* _Problems to work on_:
1. In the forum thread about SWTOR, what release timing did Fratman predict for the game?
2. Name every MMO game mentioned in the forum thread about SWTOR.

begin Text passage

I think it's pretty clear that a game in which there is absolutely no deviation beyond the standard WoW/EQ model will change nothing.
I don't like wishing failure upon people but in this instance I actually do hope that TOR fails miserably. TOR's success will mean another decade of shitty WoW clones; I'd give up on MMOs permanently if that were to happen.
With the amount of content that is supposed to be in TOR, BW/EA/LA are going to make a ton of money back just on box sales alone. 200 hrs of personal story gameplay, combined with faction/planet quests is a nice value for the box price plus sub.
If they put out a good MMO, then the sky is the limit.
If TOR doing good means you intend to leave MMOs, I would suggest you have your bags packed on launch day. The only way you arent leaving the MMO genre is if BW fails to deliver the amount of content they claim, and in a polished state.
If they do live up to it, and sell over 5M boxes(and any subs that hang around), you can bet this will indeed be the model for yrs to come.
Between box sales and subs, I think a MMO dev should deliver plenty of polished content.
Asking Devs to make AAA sandbox titles is like trying to get fine dining on a McDonalds dollar menu budget.
You know, I WANT to believe it, OP. Really. I mean, it's Star Wars, it's Bioware... anything is possible. But atm, the details are a bit wishywashy. I have great difficulty to imagine the fun of being always in a story. Might be fun, might be tedium. I can't say. Maybe a tad more open and less story railroading would have been good.
I can't share the view however SWTOR is WOW in space. So far SWTOR seems to lack what Wow has: just doing some stuff without big stories attached to. Vast open world to roam.
But again, I am having a great difficulty to really imagine how TOR is really going to be. And with GW2 they have a great competitor for the "next WOW" throne. My fun however isn't linked to the number of player a MMO has. I am sure SWTOR will be a blast. I only wonder how long. You play your 2-3 stories and then what? I hope Bioware has an answer to that.
You know, I WANT to believe it, OP. Really. I mean, it's Star Wars, it's Bioware... anything is possible. But atm, the details are a bit wishywashy. I have great difficulty to imagine the fun of being always in a story. Might be fun, might be tedium. I can't say. Maybe a tad more open and less story railroading would have been good.
I can't share the view however SWTOR is WOW in space. So far SWTOR seems to lack what Wow has: just doing some stuff without big stories attached to. Vast open world to roam.
But again, I am having a great difficulty to really imagine how TOR is really going to be. And with GW2 they have a great competitor for the "next WOW" throne. My fun however isn't linked to the number of player a MMO has. I am sure SWTOR will be a blast. I only wonder how long. You play your 2-3 stories and then what? I hope Bioware has an answer to that.
Tsk, Yunbei,despite the amount that you've hung around the SW:TOR forums, I'm really starting to wonder whether you've really read the information available regarding SW:TOR. I mean, you should know better.
'What after the story ended'? 'Story railroading'?? 'Not a vast open world to roam'?
All those questions have been elaborated upon and answered again and again. And again. Looks like you're aware the information is out there, you just chose not to believe it.
The ease with which predictions are made on these forums: Fratman: "I'm saying Spring 2012 at the earliest [for TOR release]. Anyone still clinging to 2011 is deluding themself at this point."
... includes 200 hours of personal story for EACH CLASS?!?! I must have missed that.
You m ay not like the deviation they've taken, but it's completely ignorant to come out and try to claim that they've taken none.

end Text passage
begin Collected data

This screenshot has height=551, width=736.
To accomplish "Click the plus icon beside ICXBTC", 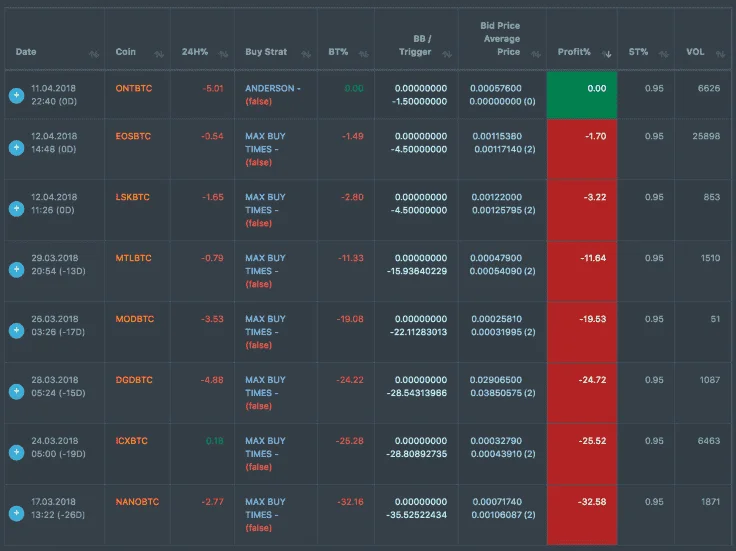I will click(16, 452).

end Collected data

* _The responses_:
1. Spring 2012 at the earliest.

2. WoW, EQ, TOR (also called SWTOR), GW2